Search code examples
parsinggrammarcontext-free-grammartext-parsing

Manually parsing a simple grammar


I need to implement a simple parser which would parse the following string: a[b[c,d],e],f[g,h[i], j[k,l]],...

In the example above there is a GROUP of one or more OBJECTS. Each object has nested OBJECTS(b in a AND h,j in f) plus nested VALUES(c,d,e,g,i,k,l).

So, it's something like:

GROUP : OBJECT (,OBJECT)*
OBJECT: NAME '[' OBJECTorVALUE (OBJECTorVALUE)* ']'
OBJECTorVALUE: OBJECT | VALUE
VALUE : NAME

What will be the easiest way to parse such grammar manually?

I tried to parse it with recursive descent parser and it's doable but looks weird because you have to resolve the production for OBJECTorVALUE:

OBJECTorVALUE: NAME '[' blabla ']'
OBJECTorVALUE: NAME

So, to make it LL grammar (to be parsed by rec-descent) we should resolve it to

OBJECTorVALUE: NAME Z
Z: eps | '[' blabla ']'

and now rec-desc parser gets some unnecessary complexity and feels unnatural, so I have to introduce one of rec-desc methods to look-ahead for Z after the name. So, instead of easy-peasy methods

parseGroup -> parseObjects 
parseObj -> parseName consume[ parseObjectValueGroup consume ]
parseObjectValueGroup -> parseObjectValues
parseObjectValue -> look('[') -> parseObj OR parseValue

I get the same but the last statement becomes

parseObjectValue -> parseName parseZ
parseZ -> look('[') -> parseObjWithoutName OR return empty
parseObjWithoutName -> ...

That looks messy to me, so can we use anything more simple here? I mean it's damn simple grammar which can be parsed even by string splits and looks as easy as it can be. Maybe Simple LR parser (SLR) will be more readable in the case?


Solution

  • I actually think trying to parse this top-down isn't going to be so bad. If you try writing this out as a formal grammar it looks a lot worse than it actually is.
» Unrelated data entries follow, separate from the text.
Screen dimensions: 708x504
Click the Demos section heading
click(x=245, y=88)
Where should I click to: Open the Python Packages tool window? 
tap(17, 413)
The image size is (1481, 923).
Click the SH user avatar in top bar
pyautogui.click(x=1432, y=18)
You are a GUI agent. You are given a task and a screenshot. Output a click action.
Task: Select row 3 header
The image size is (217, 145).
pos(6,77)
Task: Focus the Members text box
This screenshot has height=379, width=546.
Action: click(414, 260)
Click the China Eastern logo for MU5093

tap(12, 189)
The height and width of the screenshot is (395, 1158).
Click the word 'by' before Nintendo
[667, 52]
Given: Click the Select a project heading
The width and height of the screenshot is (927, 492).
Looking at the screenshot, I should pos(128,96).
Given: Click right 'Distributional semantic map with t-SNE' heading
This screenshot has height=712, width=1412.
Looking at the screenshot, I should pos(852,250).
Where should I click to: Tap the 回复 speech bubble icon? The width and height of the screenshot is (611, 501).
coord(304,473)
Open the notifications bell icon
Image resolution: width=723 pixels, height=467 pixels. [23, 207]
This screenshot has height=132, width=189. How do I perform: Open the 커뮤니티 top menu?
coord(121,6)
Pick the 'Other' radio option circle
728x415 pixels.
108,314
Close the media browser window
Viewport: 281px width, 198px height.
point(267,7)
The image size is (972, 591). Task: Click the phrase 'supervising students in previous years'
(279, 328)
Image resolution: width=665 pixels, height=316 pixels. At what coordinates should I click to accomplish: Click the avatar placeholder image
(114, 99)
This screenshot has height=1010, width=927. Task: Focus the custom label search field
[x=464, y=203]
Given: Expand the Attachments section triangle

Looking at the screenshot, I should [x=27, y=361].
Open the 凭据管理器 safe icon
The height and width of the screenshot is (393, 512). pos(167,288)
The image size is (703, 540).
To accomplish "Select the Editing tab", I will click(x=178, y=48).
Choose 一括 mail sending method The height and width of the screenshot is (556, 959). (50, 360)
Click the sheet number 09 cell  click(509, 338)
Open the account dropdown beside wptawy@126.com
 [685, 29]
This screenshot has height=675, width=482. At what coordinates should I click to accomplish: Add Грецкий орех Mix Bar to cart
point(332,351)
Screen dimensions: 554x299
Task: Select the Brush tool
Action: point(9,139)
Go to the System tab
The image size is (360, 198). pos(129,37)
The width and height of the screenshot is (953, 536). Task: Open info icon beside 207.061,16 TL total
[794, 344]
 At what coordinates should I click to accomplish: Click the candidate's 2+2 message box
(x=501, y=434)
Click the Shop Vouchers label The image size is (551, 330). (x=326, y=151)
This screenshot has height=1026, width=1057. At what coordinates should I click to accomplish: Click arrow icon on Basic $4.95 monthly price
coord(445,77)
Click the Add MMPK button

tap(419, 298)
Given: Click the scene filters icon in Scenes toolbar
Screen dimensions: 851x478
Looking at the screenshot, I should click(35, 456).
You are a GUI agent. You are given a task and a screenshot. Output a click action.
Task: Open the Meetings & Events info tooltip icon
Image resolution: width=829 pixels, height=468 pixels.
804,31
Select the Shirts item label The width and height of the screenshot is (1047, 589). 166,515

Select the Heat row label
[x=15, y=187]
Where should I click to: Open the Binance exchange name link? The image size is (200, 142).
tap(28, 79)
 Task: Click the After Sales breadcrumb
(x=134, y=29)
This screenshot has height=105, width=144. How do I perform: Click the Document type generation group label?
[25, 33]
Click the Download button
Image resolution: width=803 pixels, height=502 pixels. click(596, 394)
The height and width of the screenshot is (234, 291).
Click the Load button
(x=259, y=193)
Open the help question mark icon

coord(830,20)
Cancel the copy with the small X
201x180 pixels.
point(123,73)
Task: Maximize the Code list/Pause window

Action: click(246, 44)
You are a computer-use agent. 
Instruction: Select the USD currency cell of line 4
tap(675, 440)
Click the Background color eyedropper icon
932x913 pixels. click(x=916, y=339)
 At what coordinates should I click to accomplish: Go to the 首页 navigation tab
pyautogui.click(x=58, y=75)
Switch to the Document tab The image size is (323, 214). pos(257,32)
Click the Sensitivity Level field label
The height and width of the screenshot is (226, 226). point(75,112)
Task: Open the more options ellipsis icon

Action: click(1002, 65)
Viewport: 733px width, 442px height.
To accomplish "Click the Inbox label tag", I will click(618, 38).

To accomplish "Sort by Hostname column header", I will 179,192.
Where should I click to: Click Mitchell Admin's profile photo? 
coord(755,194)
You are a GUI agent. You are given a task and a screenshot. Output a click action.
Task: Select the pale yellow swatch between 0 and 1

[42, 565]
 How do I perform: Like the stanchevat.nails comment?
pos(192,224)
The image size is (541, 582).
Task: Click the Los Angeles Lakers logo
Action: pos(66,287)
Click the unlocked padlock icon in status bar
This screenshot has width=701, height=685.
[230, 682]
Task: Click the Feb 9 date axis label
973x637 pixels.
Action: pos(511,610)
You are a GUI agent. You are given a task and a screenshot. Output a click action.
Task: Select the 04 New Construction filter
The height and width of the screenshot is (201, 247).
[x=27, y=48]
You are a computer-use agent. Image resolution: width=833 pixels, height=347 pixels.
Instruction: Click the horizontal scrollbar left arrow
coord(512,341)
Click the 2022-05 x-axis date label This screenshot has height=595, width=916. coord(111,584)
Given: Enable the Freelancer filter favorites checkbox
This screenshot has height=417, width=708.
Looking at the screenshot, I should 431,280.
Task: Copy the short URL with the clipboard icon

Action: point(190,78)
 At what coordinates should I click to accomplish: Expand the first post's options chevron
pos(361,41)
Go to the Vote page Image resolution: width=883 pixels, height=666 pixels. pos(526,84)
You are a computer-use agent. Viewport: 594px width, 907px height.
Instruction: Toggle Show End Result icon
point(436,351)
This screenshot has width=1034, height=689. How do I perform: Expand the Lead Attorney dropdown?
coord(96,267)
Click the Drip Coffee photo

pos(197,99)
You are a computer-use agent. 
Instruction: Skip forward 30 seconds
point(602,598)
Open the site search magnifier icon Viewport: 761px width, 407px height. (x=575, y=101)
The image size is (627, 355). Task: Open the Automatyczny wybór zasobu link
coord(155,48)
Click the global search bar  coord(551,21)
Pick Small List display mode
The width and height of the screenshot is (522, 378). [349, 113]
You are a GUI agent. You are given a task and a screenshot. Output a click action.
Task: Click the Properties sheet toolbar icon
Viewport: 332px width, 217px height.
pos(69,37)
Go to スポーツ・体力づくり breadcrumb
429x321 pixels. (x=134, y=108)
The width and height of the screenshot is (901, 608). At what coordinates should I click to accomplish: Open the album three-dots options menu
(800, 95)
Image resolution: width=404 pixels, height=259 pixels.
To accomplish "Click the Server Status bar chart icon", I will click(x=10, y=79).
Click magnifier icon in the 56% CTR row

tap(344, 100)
For example, here's what this might look like in pseudocode:

    ParseGroup():
        result = empty list
        while true:
            read token 'next'; it's some identifier.
            if (there's no next token) {
               append 'next' to result.
               break;
            }
            else if (the next token is '[') {
               let inner = ParseGroup();
               read token; it's a ']';
               append 'next[inner]' to result.
            } else {
               append 'next' to result.
            }
            read token; it's a comma.
            append ',' to result.
        }
    }
    

    This is basically a slightly-modified LL(1) parser for the modified grammar.